### Task objective
Return every line from the one with "Share the padlet via 共有 button" through the one with "Image resolution: width=1389", inclusive, exactly as it appears below.

### Data section
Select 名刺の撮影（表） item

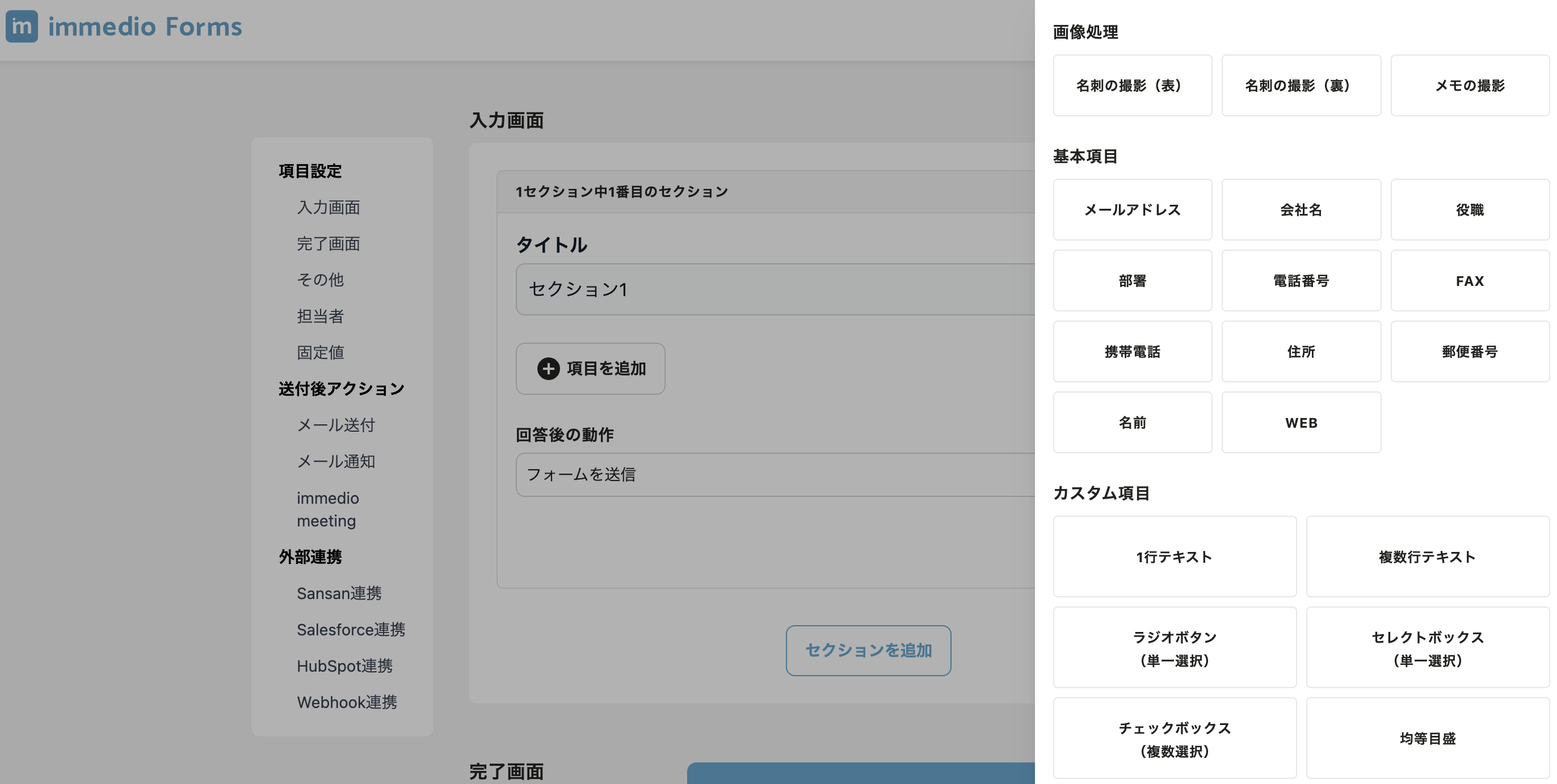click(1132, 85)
---
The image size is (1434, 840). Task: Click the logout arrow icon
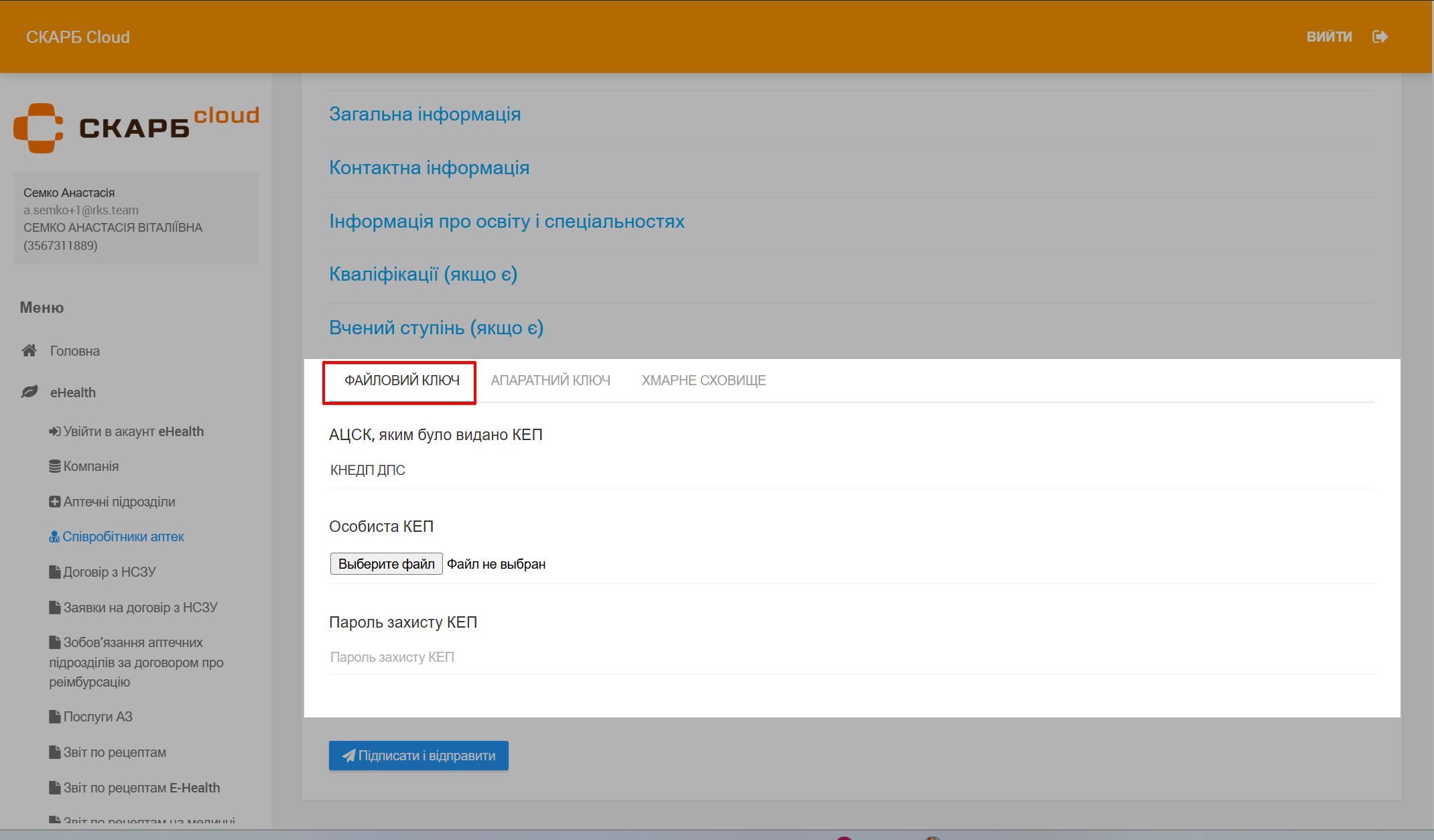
---
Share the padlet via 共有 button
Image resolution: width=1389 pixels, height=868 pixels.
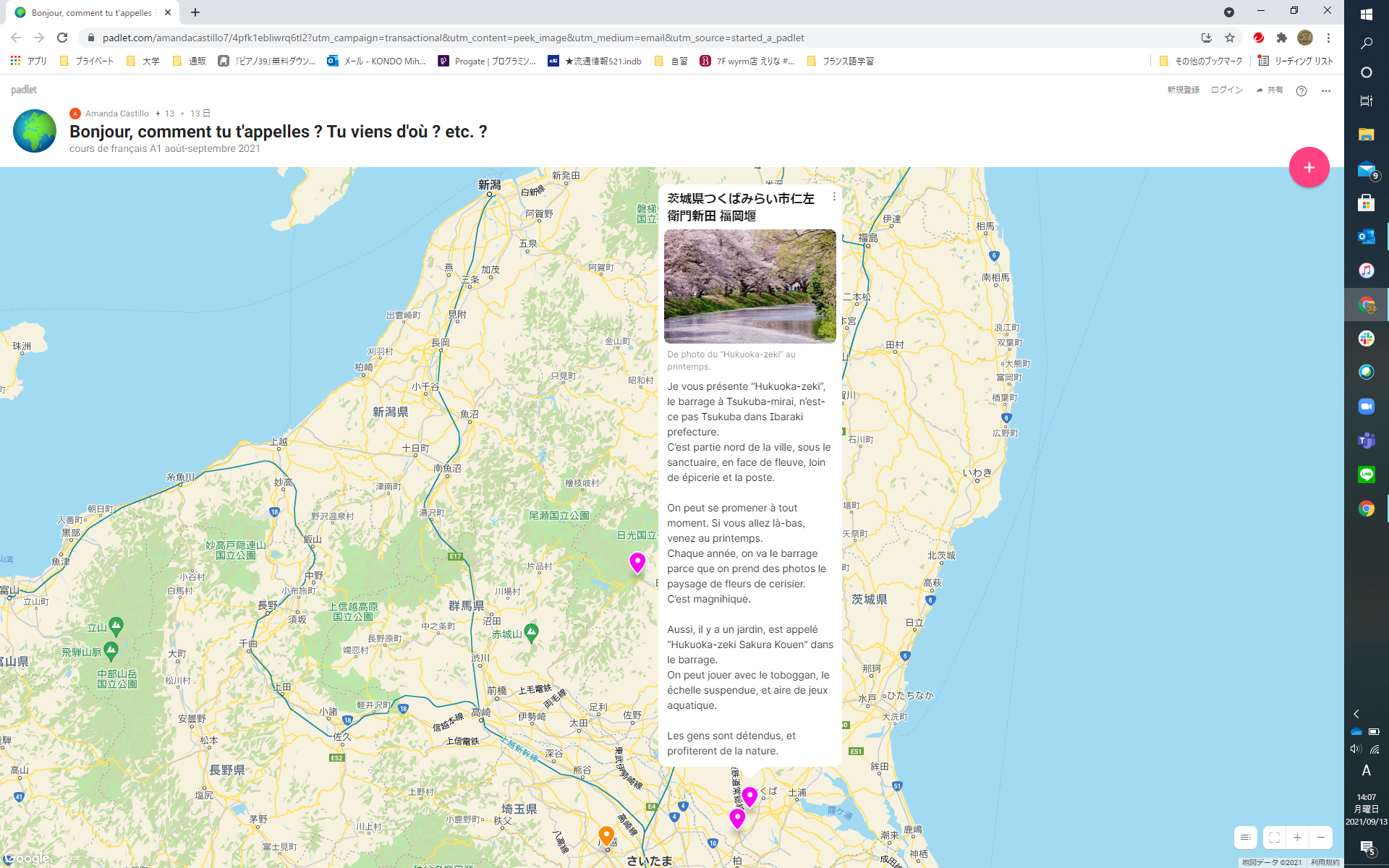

### Solution for this problem
Share the padlet via 共有 button
Image resolution: width=1389 pixels, height=868 pixels.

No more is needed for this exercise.